* Testo in esame *
┌──
CASTELLANZA, 10 settembre 2025-La tranquillità del cortile di casa è stata squarciata da un’esplosione di violenza, che ha trasformato una lite in un tentato omicidio. A Castellanza, un ventenne ha accoltellato la sua convivente di 24 anni, sferrandole due fendenti: uno alla base del cranio e l’altro nella zona lombare. L’episodio, che si configura come un tentato femminicidio, è avvenuto ieri mattina, martedì 9 settembre.
La discussione, scoppiata nel cortile dell’abitazione, è degenerata rapidamente. Il ventenne ha impugnato un coltello, ferendo gravemente la giovane donna. La violenza si è interrotta solo grazie all’intervento provvidenziale dei vicini di casa, che hanno assistito alla scena e prestato i primi soccorsi.
Immediatamente allertati, gli operatori del 118 sono giunti sul posto e hanno trasportato la 24enne all’ospedale di Legnano, dove è stata sottoposta a un delicato intervento chirurgico. Le sue condizioni sono gravi, ma fortunatamente non è in pericolo di vita.
└──
* Record forniti *
┌──
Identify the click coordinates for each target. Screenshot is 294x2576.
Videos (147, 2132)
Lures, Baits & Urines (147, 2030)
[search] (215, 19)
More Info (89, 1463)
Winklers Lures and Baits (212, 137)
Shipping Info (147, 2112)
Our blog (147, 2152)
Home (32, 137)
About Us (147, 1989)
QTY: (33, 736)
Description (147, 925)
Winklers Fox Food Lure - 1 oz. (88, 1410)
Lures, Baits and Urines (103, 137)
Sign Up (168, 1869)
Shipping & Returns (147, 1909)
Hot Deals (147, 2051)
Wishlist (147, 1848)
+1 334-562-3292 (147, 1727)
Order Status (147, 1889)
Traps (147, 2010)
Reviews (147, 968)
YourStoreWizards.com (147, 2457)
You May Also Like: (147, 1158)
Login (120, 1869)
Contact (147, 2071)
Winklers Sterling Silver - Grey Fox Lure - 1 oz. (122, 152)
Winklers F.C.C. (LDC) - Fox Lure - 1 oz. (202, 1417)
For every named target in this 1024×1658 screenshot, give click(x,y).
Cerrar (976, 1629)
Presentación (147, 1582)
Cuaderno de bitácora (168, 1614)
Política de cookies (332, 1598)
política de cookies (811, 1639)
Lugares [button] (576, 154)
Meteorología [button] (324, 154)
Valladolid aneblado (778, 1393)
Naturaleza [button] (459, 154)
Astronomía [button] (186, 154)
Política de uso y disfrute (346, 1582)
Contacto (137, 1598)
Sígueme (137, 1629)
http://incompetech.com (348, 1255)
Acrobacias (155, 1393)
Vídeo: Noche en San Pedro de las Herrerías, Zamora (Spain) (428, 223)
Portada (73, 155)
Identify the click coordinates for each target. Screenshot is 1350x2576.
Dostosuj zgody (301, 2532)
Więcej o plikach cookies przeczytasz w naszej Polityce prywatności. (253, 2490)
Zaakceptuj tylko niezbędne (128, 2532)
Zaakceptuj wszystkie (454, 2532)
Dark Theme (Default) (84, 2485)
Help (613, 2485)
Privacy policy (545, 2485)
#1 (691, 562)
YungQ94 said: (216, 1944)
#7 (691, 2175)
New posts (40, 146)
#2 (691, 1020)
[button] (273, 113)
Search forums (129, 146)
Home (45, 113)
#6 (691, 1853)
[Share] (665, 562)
└──
* Compito 1 *
Elenca tutte le persone e i gruppi di persone coinvolti nei fatti raccontati nell'articolo sull'accoltellamento di Castellanza.
* Compito 2 *
Prosegui l'articolo sull'accoltellamento di Castellanza a partire dall'ultima frase riportata.

* Spazio risposta 1 *
- il ventenne
- la convivente di 24 anni
- i vicini di casa
- gli operatori del 118

* Spazio risposta 2 *
La fuga e l’arresto
Nel frattempo, l’aggressore si è dato alla fuga. La sua corsa, tuttavia, è terminata poco dopo, quando i carabinieri lo hanno rintracciato proprio all’ospedale di Legnano. Il giovane si era recato al pronto soccorso per farsi curare alcune ferite alla mano, che hanno insospettito il personale medico. I militari dell’Arma lo hanno arrestato con l’accusa di tentato omicidio. Ora si trova ricoverato in ospedale, piantonato dai carabinieri in stato di fermo.
Questo tragico evento mette ancora una volta in luce la piaga della violenza di genere, un fenomeno che continua a mietere vittime. La prontezza dei vicini e l’efficacia delle forze dell’ordine hanno evitato il peggio, ma la storia di questa giovane donna rimane un monito sulla necessità di non abbassare mai la guardia e di riconoscere i segnali di pericolo.